Anthropic Labs just dropped something interesting: Claude Design. It’s a new product that lets you work with Claude to create visual stuff—designs, prototypes, slides, one-pagers, you name it. Powered by Claude Opus 4.7, it’s in research preview now for Pro, Max, Team, and Enterprise subscribers, rolling out gradually today.
Why this matters
If you’re a designer, you know the drill: you want to explore a dozen directions but only have time for a few. And if you’re not a designer—founder, PM, marketer—creating polished visuals can feel like a mountain. Claude Design aims to fix that by giving designers room to explore and everyone else a way to produce decent visual work without a design degree.
You describe what you need, Claude builds a first version. Then you refine through conversation, inline comments, direct edits, or custom sliders that Claude generates on the fly. It’s basically like having a junior designer who never sleeps and doesn’t complain about revisions.
What teams are actually using it for
I’ve seen some interesting use cases from early testers:
- Realistic prototypes: Designers turn static mockups into interactive prototypes without code review or PRs. One team at Brilliant said their most complex pages, which took 20+ prompts in other tools, only needed 2 prompts here.
- Product wireframes: PMs sketch feature flows and hand them to Claude Code for implementation or to designers for polish.
- Design explorations: Quickly generate a wide range of directions to explore.
- Pitch decks: Founders and AEs go from rough outline to on-brand deck in minutes, export as PPTX or send to Canva.
- Marketing collateral: Landing pages, social assets, campaign visuals—then loop in designers to polish.
- Frontier design: Code-powered prototypes with voice, video, shaders, 3D, and built-in AI. This is where things get wild.
How it actually works
The workflow is refreshingly straightforward:
Your brand, built in. During onboarding, Claude reads your codebase and design files to build a design system. Every project after that uses your colors, typography, and components automatically. You can refine over time, and teams can maintain multiple systems.
Import from anywhere. Start from text, upload images or documents (DOCX, PPTX, XLSX), or point Claude at your codebase.
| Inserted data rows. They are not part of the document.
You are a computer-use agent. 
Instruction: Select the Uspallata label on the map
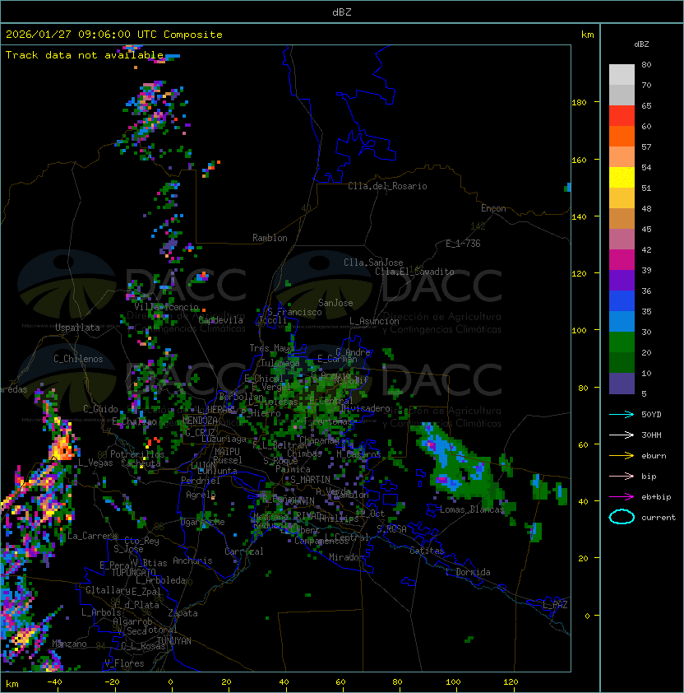point(78,328)
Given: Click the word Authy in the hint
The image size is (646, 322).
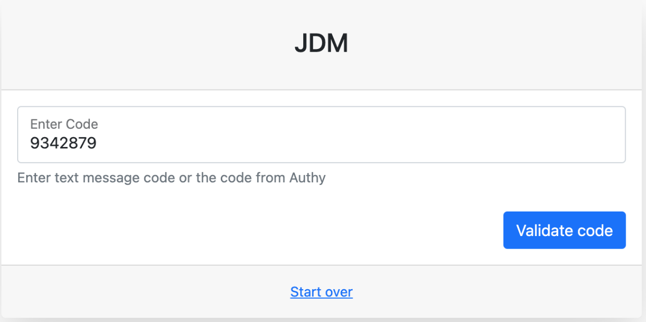Looking at the screenshot, I should (307, 178).
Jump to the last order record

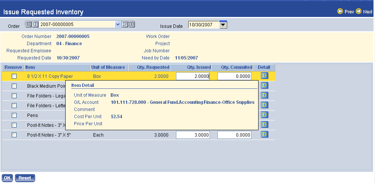point(131,24)
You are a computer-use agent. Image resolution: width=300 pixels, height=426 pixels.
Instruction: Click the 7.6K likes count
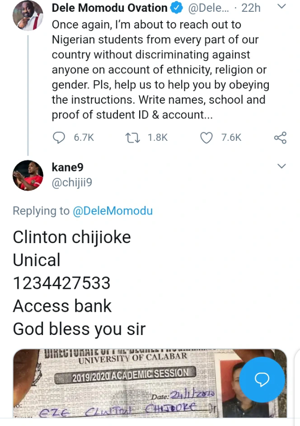click(x=231, y=138)
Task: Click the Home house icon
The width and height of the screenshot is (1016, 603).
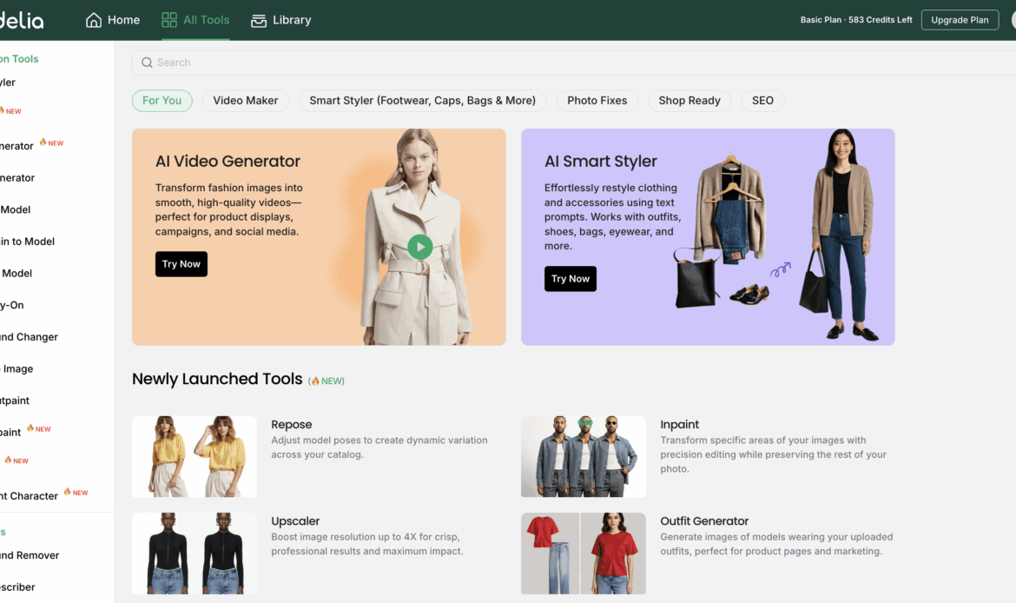Action: coord(94,20)
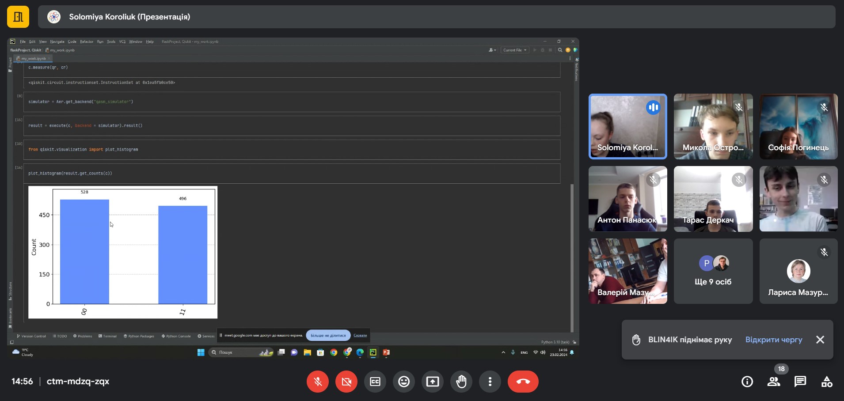The width and height of the screenshot is (844, 401).
Task: Turn on the camera
Action: pyautogui.click(x=346, y=382)
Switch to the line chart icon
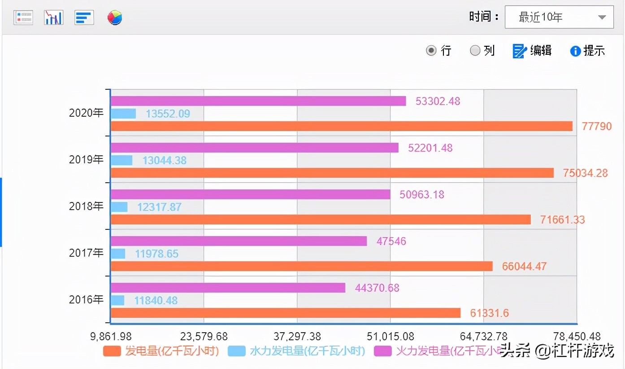This screenshot has height=369, width=625. pyautogui.click(x=53, y=17)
The web capture tool grabs elements directly from your website, so prototypes look like the real product.
Refine with fine-grained controls. Comment inline on specific elements, edit text directly, or use adjustment knobs to tweak spacing, color, and layout live. Then ask Claude to apply changes across the full design.
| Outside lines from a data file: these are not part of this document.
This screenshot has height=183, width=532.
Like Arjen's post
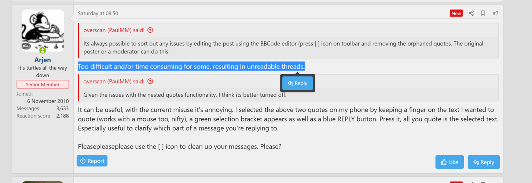[x=450, y=162]
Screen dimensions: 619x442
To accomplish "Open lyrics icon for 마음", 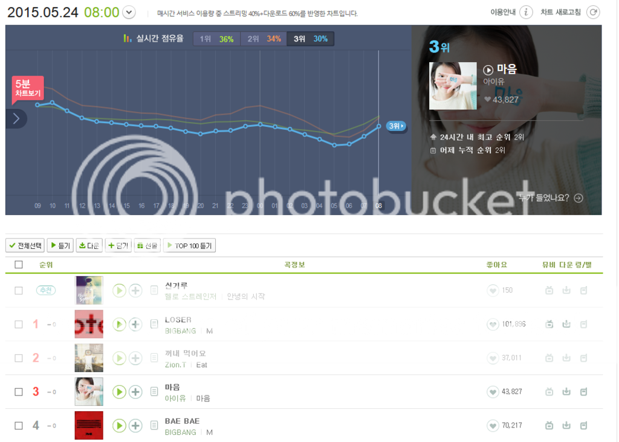I will click(154, 391).
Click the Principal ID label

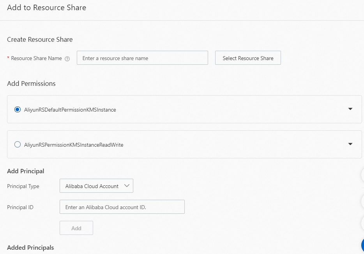[x=20, y=208]
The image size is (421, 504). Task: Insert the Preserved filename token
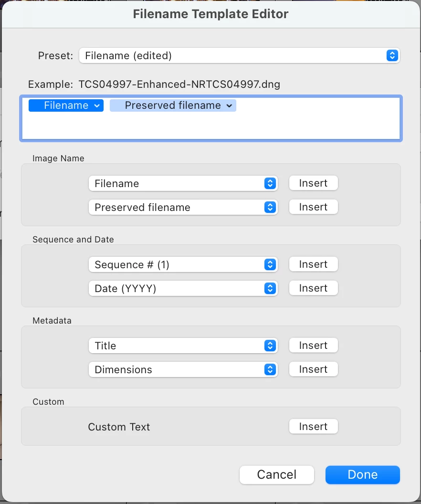(313, 207)
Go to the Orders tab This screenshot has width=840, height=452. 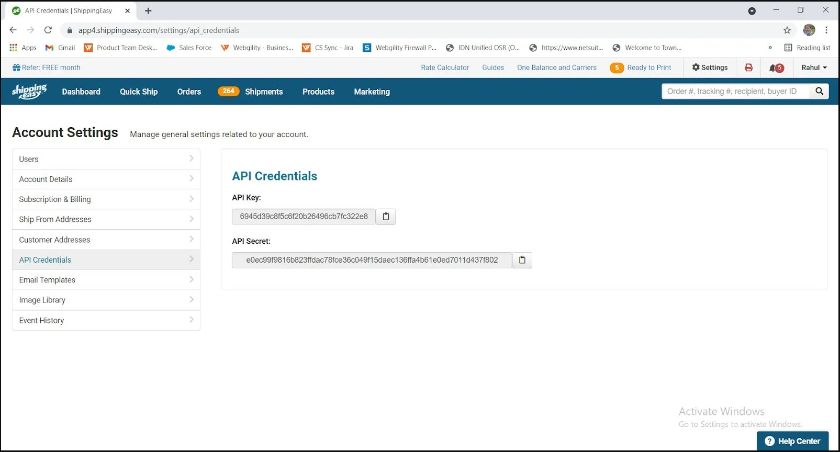point(189,92)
Collaborate. Designs have organization-scoped sharing. Keep a document private, share view-only links, or grant edit access so colleagues can modify the design and chat with Claude together.
Export anywhere. Share as an internal URL, save as a folder, or export to Canva, PDF, PPTX, or standalone HTML files.
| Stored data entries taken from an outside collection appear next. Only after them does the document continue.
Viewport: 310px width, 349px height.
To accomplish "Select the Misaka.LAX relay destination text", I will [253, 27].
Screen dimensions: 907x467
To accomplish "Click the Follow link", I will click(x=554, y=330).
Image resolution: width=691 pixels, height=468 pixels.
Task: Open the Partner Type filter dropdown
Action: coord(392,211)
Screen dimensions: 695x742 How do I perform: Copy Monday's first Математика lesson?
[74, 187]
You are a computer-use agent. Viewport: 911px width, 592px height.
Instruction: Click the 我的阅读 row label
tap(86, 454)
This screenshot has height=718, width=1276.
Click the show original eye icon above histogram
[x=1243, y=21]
Handoff to Claude Code. When a design is ready to build, Claude packages everything into a handoff bundle. Pass it to Claude Code with a single instruction. This is slick—no more context-switching between design and development.
The integrations angle
Canva’s already on board, which makes sense: “We’re excited to make it seamless for people to bring ideas and drafts from Claude Design into Canva, where they instantly become fully editable and collaborative designs,” says the Canva team. Over the next few weeks, Anthropic plans to make it easier to build custom integrations too.
My take
This is higher than I expected from Anthropic. They’ve been pushing code generation and reasoning, but visual design is a different beast. The key differentiator here is the design system integration—most AI design tools make you start from scratch every time. Having Claude read your actual codebase and design files to maintain brand consistency is genuinely useful.
The real test will be how well it handles complex layouts and whether the output actually looks good. Early feedback from Brilliant suggests it’s promising, but I’m skeptical until I see it handle truly intricate designs.
One downside: it’s off by default for Enterprise, which means IT departments will need to opt in. That’s typical for enterprise security but adds friction.
Getting started
Access is included with your plan and uses your subscription limits. You can enable extra usage beyond those limits. For Enterprise orgs, admins need to enable it in Organization settings. Start at claude.ai/design.
I’ll be testing this over the next few days. If it works as advertised, it could change how teams prototype and iterate. If not, well, it’s still in research preview.